Advances in Model Based Reinforcement Learning

Reinforcement learning is a very interesting research topic, in recent years, their applications and their performance have been growing quickly. In this blog post, we present the basics of model-based reinforcement learning and its recent advances.

Introduction

Model-based reinforcement learning is a branch in Reinforcement Learning where the transition function $$P(s’, r|s, a)$$ in the Markov decision process (MDP) is used. This model is used to improve or create a policy (planning), where the value function is calculated as an intermediate step, as can be seen in Figure 1 in the model-learning branch. Direct RL, means model-free RL where the policy or value-function is computed directly from experience and it is not needed to model the dynamics. However, these kinds of methods are too poor sample efficient due to that these methods rely on the probability to find good interactions, this becomes even more complicated when the environment has high dimensional state-action space and when sparse rewards are presented.
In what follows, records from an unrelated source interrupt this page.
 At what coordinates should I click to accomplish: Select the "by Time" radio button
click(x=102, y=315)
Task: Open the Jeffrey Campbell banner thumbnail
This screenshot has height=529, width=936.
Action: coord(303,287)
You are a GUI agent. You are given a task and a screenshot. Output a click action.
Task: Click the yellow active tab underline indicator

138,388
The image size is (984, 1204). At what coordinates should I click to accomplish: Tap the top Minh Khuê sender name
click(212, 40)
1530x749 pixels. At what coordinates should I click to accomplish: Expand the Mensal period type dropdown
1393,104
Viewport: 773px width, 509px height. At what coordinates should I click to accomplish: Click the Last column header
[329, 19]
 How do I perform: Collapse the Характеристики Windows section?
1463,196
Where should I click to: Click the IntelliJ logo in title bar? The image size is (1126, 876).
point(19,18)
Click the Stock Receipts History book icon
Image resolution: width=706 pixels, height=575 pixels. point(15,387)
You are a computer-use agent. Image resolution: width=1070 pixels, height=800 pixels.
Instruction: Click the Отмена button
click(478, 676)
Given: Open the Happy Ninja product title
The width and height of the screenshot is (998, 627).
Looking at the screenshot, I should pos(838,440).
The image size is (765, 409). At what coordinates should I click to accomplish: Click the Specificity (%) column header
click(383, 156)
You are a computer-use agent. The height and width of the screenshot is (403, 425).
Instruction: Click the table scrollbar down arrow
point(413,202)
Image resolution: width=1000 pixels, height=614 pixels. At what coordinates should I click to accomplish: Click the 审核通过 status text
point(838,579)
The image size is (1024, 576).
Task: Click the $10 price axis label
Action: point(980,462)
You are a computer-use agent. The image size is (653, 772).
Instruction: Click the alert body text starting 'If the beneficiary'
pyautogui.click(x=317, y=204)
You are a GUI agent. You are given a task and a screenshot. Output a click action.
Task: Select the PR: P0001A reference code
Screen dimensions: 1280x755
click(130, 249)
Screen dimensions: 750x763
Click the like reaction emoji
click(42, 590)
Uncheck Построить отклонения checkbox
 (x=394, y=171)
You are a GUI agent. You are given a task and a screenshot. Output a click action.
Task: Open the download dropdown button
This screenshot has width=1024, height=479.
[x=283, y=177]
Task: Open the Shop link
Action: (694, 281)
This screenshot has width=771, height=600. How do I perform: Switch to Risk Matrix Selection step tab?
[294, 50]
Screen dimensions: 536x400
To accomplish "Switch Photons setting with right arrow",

In contrast, recent advances in Model-based RL, have shown capabilities to learn optimal policies with considerably fewer interactions, becoming methods more applicable to problems where exploration interactions are critical.

Figure 1, Taken from [1] — **Figure 1**, Taken from [1]

An interesting algorithm for starting the analysis of model-based reinforcement learning is called Dynamic Programming algorithm, where it is assumed a prior and exact knowledge of the dynamics (transition function). However, in the real world, the dynamics are usually unknown and can be very complex to model. For these kinds of problems, model learning with function approximators is used just as supervised learning with the collected transitions $$(s, a, s’)$$ as a dataset. Examples of these environments are shown Fig. 2, the left picture shows a Simple Gridworld example with a discrete state and actions. In this case the transition function is known, for example $$P(s_2|s_1,right)=1.0$$ and $$P(s_2|s_1, left)=0.0$$, where $$s_x$$: represents the slot $$x \in {0, 15}$$. In the right picture, an environment more approximate to the real world is shown: Halfcheetah in Mujoco Environment, where the dynamics of this environment is unknown and complex.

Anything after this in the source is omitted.